Se si agisce come indipendenti io non ne sono così sicuro. Anche il lavoro che sta facendo Sean Penn per cercare di mettere in luce cose che non sono state dette è considerato dal pubblico quasi un eresia. È da matti. Il fatto è che non si riesce mai ad arrivare alle persone giuste. Se le persone sono della tua stessa indicazione politica allora diranno: quello che stanno facendo per la verità è grande. Ma la maggior parte delle persone in America pensa che Michael Moore qualsiasi cosa faccia sia un terrorista. Eppure sono proprio queste le persone a cui noi dobbiamo arrivare. Anche per persone vicine alla mia famiglia o della mia famiglia Michael Moore è un terrorista. E non ascolteranno mai le sue ragioni. Se però dici che il film è una fiction e che parla del fatto che il governo non abbia voluto catturare Osama e del perché io dovrei sottostare a questo governo che ha mentito, allora è come se si desse un messaggio su cui si può instaurare una conversazione. Quindi il modo migliore per qualsiasi regista è addolcire il messaggio, perché si possa arrivare a delle persone che hanno bisogno di cambiare. La cosa più utile che Michael Moore avrebbe potuto fare per il suo "Farenheit 9/11", è che non avrebbe dovuto metterci il suo nome, di modo che molte persone anche repubblicani, l'avrebbero visto e forse questo avrebbe potuto cambiare il corso delle prossime elezioni.

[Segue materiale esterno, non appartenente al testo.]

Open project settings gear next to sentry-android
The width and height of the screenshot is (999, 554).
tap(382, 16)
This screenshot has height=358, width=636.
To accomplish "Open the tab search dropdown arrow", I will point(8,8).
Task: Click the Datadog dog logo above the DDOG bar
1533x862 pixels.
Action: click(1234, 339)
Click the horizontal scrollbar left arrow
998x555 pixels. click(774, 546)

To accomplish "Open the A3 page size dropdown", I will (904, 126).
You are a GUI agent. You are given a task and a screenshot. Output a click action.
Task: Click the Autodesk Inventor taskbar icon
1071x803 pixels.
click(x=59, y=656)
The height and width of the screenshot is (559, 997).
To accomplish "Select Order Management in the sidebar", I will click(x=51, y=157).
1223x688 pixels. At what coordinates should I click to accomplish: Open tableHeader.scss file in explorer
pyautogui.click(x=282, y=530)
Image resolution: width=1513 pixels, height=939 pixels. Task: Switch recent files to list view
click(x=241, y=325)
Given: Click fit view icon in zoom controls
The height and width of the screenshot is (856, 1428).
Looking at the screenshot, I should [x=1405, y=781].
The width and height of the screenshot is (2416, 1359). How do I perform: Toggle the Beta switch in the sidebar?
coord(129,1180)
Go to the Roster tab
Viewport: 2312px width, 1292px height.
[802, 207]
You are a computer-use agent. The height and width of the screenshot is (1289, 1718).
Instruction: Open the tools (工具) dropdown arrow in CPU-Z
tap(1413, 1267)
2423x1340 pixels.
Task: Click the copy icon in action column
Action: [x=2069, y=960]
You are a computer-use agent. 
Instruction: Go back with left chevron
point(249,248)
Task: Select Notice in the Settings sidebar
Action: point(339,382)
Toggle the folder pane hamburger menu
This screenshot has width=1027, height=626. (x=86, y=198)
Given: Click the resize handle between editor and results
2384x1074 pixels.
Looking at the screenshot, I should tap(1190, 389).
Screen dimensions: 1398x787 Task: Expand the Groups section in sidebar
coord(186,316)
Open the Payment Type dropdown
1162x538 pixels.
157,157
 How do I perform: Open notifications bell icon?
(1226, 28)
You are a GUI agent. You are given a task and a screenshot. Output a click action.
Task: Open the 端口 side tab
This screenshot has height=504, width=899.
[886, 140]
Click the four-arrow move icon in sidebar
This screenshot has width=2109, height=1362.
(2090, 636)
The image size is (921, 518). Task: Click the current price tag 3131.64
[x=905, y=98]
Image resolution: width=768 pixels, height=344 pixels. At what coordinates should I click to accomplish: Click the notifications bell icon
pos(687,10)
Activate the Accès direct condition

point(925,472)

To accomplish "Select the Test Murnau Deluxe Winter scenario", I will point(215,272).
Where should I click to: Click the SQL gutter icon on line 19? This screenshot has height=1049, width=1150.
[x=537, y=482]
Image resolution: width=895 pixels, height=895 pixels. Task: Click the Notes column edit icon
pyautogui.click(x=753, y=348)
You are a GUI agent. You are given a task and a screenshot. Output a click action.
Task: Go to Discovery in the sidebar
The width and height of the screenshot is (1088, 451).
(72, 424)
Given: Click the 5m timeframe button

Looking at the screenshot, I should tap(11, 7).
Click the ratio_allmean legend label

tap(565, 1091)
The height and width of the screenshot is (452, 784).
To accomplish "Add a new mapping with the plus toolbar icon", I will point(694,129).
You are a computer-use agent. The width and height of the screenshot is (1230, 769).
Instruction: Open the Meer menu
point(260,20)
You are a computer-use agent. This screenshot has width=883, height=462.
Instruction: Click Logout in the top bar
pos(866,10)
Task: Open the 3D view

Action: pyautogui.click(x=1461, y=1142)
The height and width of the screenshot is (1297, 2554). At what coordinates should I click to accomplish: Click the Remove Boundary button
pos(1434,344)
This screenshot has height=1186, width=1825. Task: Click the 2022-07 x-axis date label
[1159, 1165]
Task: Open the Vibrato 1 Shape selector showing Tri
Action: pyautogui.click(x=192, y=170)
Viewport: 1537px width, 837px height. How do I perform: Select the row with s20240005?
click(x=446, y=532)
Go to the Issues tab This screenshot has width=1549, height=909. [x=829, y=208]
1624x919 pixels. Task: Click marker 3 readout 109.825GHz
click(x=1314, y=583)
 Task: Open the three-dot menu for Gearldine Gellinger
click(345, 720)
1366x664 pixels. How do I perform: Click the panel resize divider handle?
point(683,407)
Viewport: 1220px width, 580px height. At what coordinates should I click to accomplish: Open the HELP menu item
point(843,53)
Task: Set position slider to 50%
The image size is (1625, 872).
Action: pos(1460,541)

Ci sono stati momenti in cui hai avuto veramente paura, girando il film in Afghanistan?
Ho Molto rispetto per i giornalisti europei che lavorano in Afghanistan, perché c'è da diventare pazzi a stare tutto il giorno tra razzi, proiettili e tutto il resto. Noi eravamo cinque americani fuori Kabul e potevamo essere circondati da cento o duecento persone, per cui eravamo veramente spaventati, specialmente i primi giorni. C'era molta violenza che si nascondeva e tutto poteva capitare all'improvviso. Stavamo molto attenti a quello che non conoscevamo, perché in un minuto qualsiasi cosa poteva accadere. I giornalisti ogni giorno rischiano la vita per commentare quello che succede, ed è anche per questo che abbiamo fatto questo film: per far capire questo senso di paura imminente che abbiamo vissuto anche noi sulla nostra pelle.
Qual è per te il più bel film di guerra mai realizzato?
Io sono un gran fan di Stanley Kubrick, per cui direi "Full Metal jacket". Ma in quel periodo c'erano molti film interessanti. Una delle cose che mi ha spinto a realizzare questo film è stato il fatto che mio padre è stato soldato nella guerra del Vietnam ed è stato pluridecorato, inoltre è stato anche capo della polizia nella scuola di Columbine. Per mio padre è stato tutto così reale e per me fare un film "reale" mi ha dato la possibilità di colpire la gente e di avere da loro qualche reazione. Anche "Salvate il soldato Ryan" è un buonissimo film, molto credibile. "Apocalypse now" di Francis Ford Coppola doveva essere girato in Vietnam durante il conflitto, ma i suoi amici lo hanno dissuaso ad andarci perché era troppo pericoloso. Rimane, comunque, un bellissimo film benché non girato sul posto ma nelle Filippine.